We are debating this tonight and the Government has not yet formally adopted the committee's recommendations. If the eighth amendment is repealed, with what does the Government propose to replace it? If it is the case that the replacement will simply allow an enabling provision in the Constitution specifying that legislation in this area is the sole prerogative of the Oireachtas and not the courts, then the Oireachtas, both present and future, will have complete control over anything to do with abortion. None of us here knows how future parliaments will be composed. Repeal of the eighth will take away from the people forever the existing power and present decision-making on abortion which they rightly hold. Once again, the Government needs to be clear on this and inform the people what exactly it proposes.

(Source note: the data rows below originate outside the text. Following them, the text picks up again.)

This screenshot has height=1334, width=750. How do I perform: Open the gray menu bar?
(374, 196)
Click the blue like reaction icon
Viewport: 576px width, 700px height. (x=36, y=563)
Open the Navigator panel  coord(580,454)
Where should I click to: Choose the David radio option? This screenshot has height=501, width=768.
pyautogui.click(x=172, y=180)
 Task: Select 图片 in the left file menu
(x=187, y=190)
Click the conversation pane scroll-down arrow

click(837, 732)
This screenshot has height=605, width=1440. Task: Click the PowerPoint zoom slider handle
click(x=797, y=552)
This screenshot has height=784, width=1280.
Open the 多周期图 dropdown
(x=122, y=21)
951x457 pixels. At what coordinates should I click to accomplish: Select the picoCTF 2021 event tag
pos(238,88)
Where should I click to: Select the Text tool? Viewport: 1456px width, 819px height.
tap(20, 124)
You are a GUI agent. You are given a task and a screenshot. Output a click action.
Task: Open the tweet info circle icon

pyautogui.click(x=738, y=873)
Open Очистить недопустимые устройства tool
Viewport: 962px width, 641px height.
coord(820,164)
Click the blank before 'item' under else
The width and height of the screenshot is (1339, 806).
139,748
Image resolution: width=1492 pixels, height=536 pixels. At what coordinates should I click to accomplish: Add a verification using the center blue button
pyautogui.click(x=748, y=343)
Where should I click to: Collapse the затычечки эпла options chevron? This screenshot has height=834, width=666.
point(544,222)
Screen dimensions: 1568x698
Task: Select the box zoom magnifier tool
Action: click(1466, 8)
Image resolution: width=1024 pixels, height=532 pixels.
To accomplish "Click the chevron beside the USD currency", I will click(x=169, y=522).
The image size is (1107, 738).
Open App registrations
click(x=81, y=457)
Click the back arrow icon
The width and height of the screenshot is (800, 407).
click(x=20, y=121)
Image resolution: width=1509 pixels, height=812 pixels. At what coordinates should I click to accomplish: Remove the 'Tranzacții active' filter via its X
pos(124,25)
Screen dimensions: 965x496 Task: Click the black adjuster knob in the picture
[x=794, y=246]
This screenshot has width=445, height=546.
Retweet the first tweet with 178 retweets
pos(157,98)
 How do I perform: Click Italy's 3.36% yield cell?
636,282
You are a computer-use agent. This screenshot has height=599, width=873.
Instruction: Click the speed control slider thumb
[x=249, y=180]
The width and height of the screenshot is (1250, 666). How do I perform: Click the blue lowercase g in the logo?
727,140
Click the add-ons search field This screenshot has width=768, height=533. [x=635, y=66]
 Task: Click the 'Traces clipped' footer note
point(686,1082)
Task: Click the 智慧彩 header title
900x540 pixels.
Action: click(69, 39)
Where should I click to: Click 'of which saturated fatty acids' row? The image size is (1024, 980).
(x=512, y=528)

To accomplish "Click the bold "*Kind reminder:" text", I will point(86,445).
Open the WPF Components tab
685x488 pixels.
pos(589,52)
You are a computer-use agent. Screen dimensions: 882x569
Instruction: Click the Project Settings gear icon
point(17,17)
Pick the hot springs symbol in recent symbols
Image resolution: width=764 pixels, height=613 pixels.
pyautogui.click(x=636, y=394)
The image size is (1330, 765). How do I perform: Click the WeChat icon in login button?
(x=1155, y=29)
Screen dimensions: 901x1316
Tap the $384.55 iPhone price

Having spoken with people in recent weeks, I understand there is a widely held belief that unconditional access to abortion up to 12 weeks' gestation is actually abortion on demand, regardless of how it is portrayed. This is a cause for major concern among these people, and I, as a pro-life person, cannot support it. I want to make it clear that I totally respect the right of everyone to hold his or her own personal view but I also want to make it quite clear, on the record of the House, that I am pro-life and always will be pro-life and will not support the committee's recommendations. I expect people will respect my right to hold a personal view too. I call on the Government to make its decisions known and to clarify the issues I have raised to enable considered and respectful debate to take place.